Interview by Gwen Wilcox, COO, Armstrong Wolfe
Striving for authentic leadership
Talent & Transformation, IBM
“The outcome of this journey, so far, has truly delivered a culture of continuous learning, high employee engagement, increased retention, and active internal mobility”
Career to Date
I’ve been extremely fortunate to have lived and worked in fourteen countries throughout my career. I actually started as a ‘Fax Receiver’ four floors below ground in a ‘lock box’ on Wall Street working my way through University. Unless you are of a certain age, there are many things about that sentence which won’t make sense to you! The role was in global custody and it involved settling trades, booking foreign exchange and protecting the assets of fund managers around the world.

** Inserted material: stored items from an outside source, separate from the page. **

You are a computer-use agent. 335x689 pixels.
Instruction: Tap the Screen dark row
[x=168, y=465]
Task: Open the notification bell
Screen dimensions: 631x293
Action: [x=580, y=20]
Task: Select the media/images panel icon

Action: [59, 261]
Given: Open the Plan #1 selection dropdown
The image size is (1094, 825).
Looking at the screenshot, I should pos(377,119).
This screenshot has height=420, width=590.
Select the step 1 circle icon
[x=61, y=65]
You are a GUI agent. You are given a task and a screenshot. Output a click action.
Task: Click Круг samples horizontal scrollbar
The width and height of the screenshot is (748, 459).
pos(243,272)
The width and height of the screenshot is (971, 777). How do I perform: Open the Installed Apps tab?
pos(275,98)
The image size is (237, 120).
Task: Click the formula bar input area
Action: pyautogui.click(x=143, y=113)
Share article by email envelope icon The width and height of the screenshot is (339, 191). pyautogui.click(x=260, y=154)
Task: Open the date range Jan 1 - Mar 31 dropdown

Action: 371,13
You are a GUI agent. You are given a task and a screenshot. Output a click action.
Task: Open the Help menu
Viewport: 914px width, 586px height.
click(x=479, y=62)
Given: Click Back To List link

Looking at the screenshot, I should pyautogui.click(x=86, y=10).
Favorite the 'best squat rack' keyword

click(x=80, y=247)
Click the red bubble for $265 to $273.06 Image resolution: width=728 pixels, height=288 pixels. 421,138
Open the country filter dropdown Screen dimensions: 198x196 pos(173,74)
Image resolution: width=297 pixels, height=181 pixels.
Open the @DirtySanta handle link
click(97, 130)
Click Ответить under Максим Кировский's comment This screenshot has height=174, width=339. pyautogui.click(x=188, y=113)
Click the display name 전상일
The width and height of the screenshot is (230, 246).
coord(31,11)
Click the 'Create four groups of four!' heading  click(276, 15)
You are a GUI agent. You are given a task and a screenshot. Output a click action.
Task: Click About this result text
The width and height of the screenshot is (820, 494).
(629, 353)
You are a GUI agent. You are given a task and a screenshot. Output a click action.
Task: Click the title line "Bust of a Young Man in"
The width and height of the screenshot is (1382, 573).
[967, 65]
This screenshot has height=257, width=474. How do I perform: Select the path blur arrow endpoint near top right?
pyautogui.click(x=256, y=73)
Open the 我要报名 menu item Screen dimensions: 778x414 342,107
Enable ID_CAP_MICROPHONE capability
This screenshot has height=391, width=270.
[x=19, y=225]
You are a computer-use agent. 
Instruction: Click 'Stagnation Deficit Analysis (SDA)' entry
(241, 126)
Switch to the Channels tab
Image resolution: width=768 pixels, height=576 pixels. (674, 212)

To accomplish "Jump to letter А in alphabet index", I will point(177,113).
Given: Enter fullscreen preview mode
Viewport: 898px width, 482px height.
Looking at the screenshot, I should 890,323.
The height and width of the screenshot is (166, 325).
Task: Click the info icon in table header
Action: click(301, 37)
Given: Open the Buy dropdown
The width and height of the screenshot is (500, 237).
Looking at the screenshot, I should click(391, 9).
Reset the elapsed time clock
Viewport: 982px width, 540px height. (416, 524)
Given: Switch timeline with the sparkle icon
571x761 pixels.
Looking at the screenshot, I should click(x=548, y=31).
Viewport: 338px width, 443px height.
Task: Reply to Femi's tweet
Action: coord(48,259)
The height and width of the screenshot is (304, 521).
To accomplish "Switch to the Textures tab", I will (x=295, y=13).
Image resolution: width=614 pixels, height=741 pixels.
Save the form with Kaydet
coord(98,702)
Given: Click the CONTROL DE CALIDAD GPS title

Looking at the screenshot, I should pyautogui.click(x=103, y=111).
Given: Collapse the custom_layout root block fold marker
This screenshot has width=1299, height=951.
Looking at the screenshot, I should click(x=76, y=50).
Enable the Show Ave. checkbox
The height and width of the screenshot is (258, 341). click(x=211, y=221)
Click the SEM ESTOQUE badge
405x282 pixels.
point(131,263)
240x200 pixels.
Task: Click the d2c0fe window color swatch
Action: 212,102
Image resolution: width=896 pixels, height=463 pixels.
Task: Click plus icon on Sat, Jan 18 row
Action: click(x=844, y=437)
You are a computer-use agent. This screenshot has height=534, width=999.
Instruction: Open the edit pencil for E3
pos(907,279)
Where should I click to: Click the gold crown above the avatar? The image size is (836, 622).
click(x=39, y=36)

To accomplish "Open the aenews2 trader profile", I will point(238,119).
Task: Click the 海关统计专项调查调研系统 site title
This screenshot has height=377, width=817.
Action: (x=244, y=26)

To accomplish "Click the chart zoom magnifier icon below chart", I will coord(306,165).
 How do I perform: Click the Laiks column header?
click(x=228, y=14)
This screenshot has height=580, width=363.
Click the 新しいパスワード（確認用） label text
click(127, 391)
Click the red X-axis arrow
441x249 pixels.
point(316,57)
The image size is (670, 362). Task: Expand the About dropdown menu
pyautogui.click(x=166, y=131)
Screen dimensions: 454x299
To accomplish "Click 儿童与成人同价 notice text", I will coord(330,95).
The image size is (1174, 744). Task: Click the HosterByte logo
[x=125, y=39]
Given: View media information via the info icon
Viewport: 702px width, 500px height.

I had a manager who ensured I saw the bigger picture around how securities and cash moved around the world as well as the role of central market infrastructure players in making capital markets work. While it sounds mundane, this role rooted my fundamental understanding of process and how capital flows globally which set up the foundations for everything I’ve done since. That was the start of a global trajectory which has taken me across every continent multiple times over the past twenty-five plus years in financial services working for global investment banks as well as professional services firms, most recently IBM in Australia.
The IBM Culture and How to Empower People
IBM has been on a multi-year journey characterised by a ‘Skills-based’ transformation starting about seven years ago. The outcome of this journey, so far, has truly delivered a culture of continuous learning, high employee engagement, increased retention and active internal mobility. It started with policy (Think40 whereby all employees must log a minimum of 40 hours training per year on company time), but it has taken hold and now learning is part of daily life. Three key words permeate the enterprise culture: Transparency, Visibility and Personalisation.
A few remarkable outcomes which have aided our enterprise workforce reinvention include: 1) a nearly 300% increase in learning hours per employee from 27 hours to 73 hours annually; 2) 81% of IBMers have changed roles internally in the past 3 years; and 3) over 65% of our revenue in 2021 came from roles / skills that did not exist just ten years ago yet our attrition rate globally remains around a consistent 10%. That last fact is perhaps the most interesting in proving the importance of a learning culture – we did not simply hire a bunch of new people but rather guided and ‘nudged’ our people in the direction for them to choose their own path to success.